INFORMATION SUPPLIED START

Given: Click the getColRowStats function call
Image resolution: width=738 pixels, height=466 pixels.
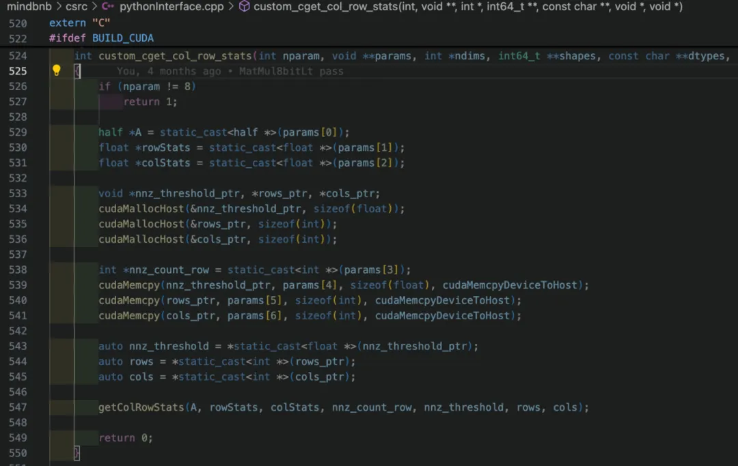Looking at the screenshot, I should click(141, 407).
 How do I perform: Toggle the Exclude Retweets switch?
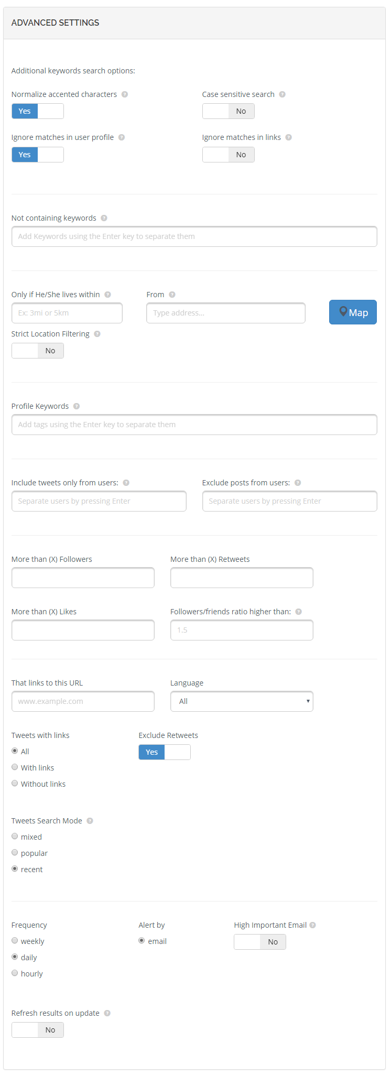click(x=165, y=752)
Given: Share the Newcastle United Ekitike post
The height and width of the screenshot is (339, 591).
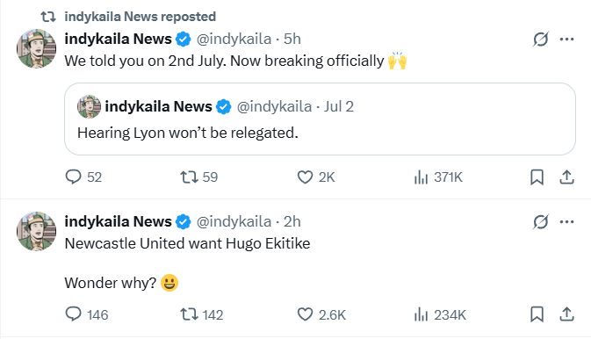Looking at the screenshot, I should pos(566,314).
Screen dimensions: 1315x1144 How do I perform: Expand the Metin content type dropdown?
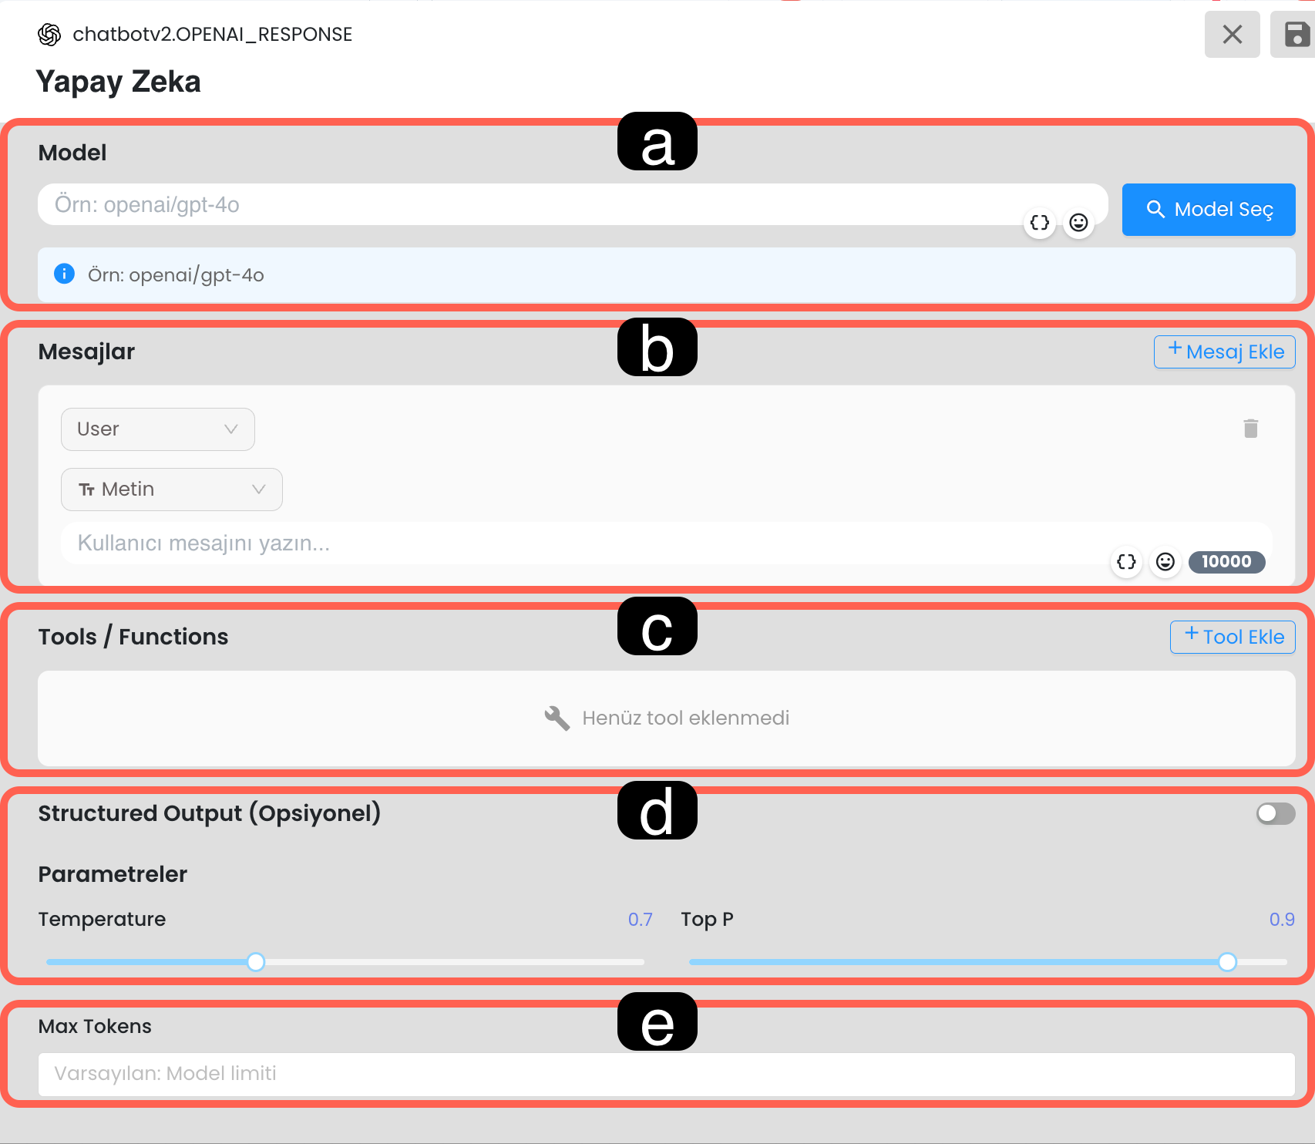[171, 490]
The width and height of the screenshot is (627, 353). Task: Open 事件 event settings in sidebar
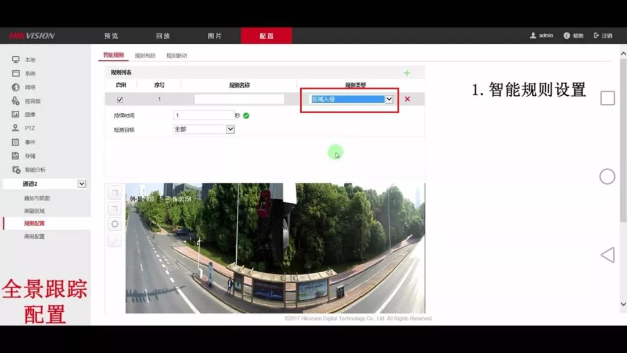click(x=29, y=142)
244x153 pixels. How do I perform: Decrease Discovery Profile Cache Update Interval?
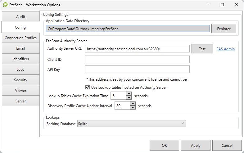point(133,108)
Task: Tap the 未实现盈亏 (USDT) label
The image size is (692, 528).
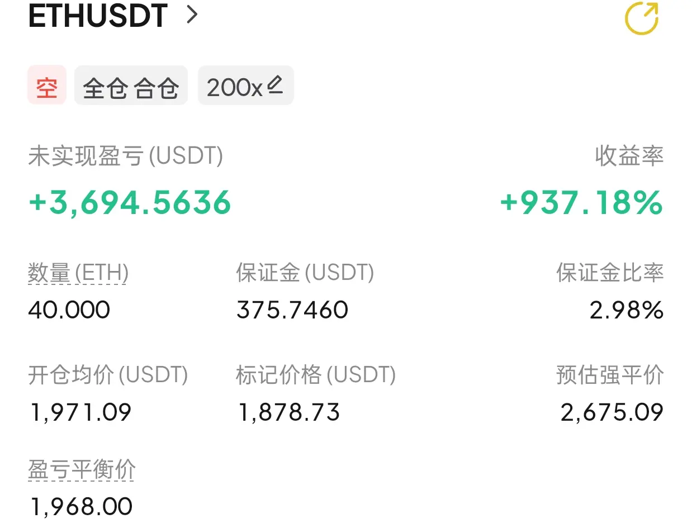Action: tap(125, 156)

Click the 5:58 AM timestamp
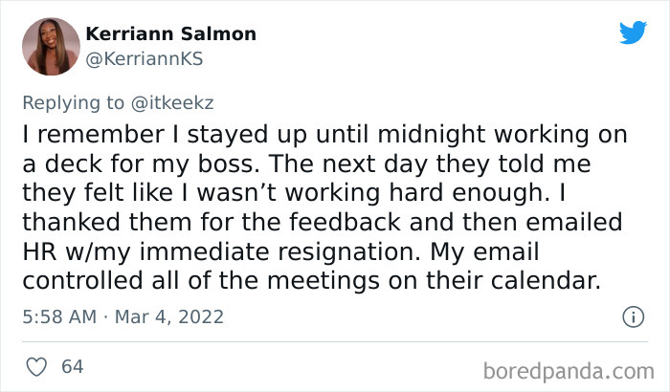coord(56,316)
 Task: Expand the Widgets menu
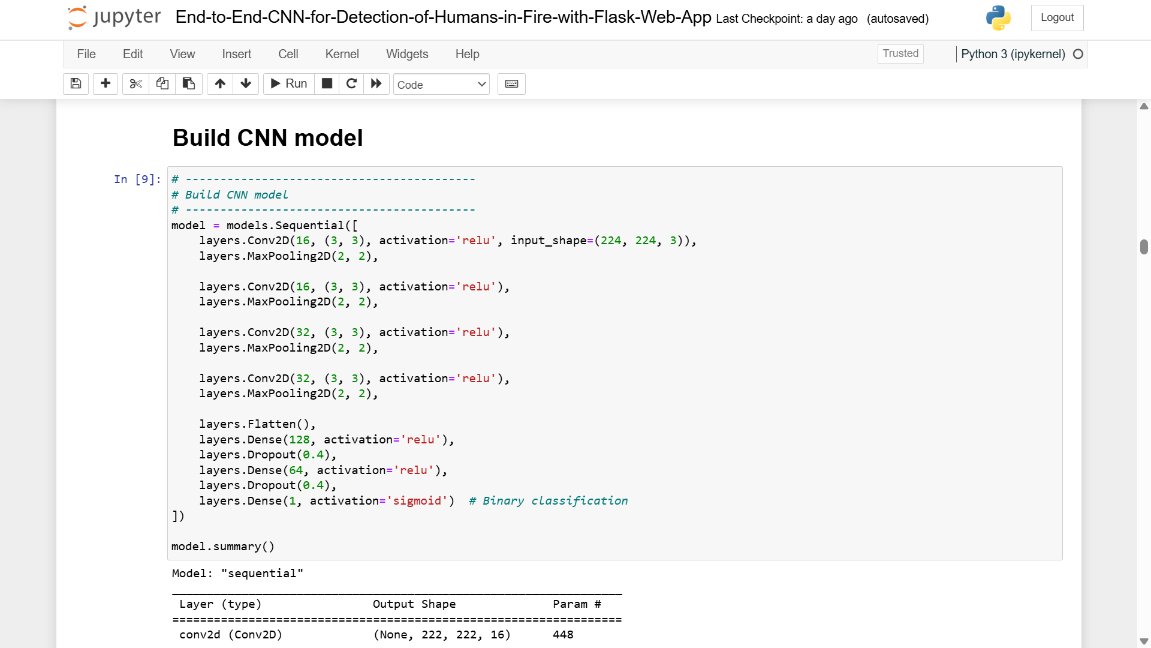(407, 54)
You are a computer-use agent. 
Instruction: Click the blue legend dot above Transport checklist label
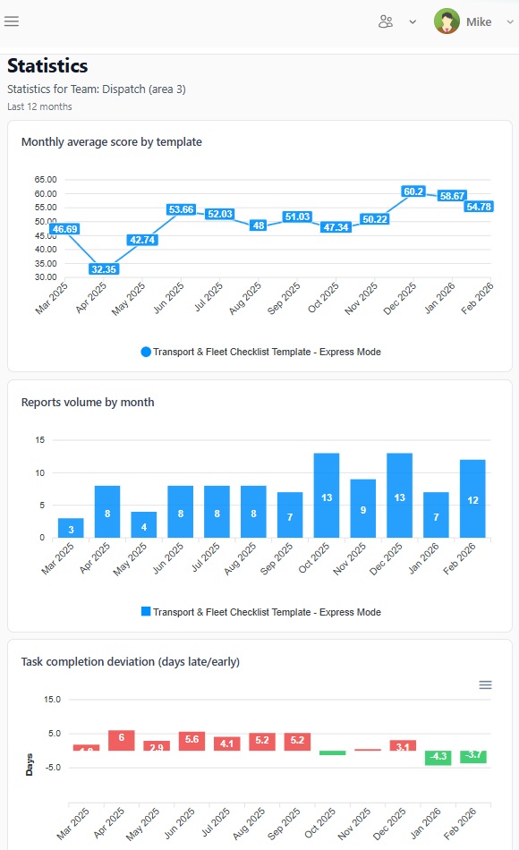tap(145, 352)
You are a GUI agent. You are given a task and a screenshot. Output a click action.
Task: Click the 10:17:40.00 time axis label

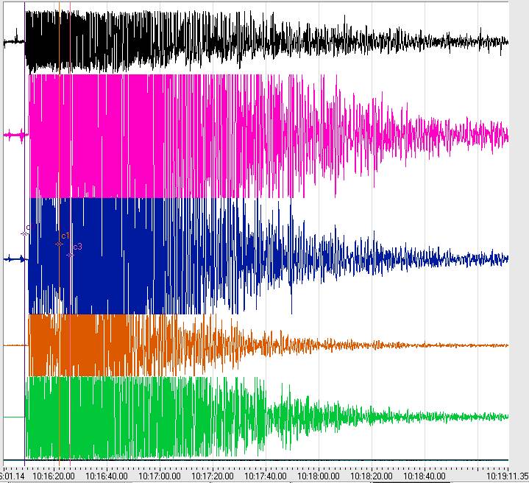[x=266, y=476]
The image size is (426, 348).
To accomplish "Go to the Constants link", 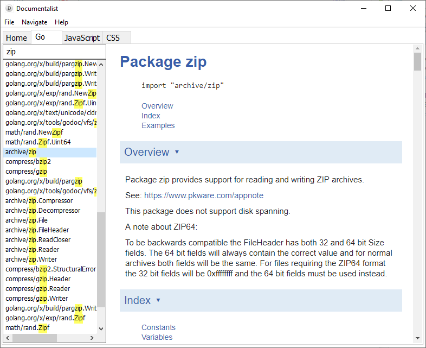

INFORMATION SUPPLIED END

● HOW TO COMPLETE THIS TASK:
Using the entries above, find all lines with "agent". Copy them.

● WRITTEN REPLY:
You are a computer-use agent. 
You are a GUI agent. You are given a task and a screenshot. Output a click action.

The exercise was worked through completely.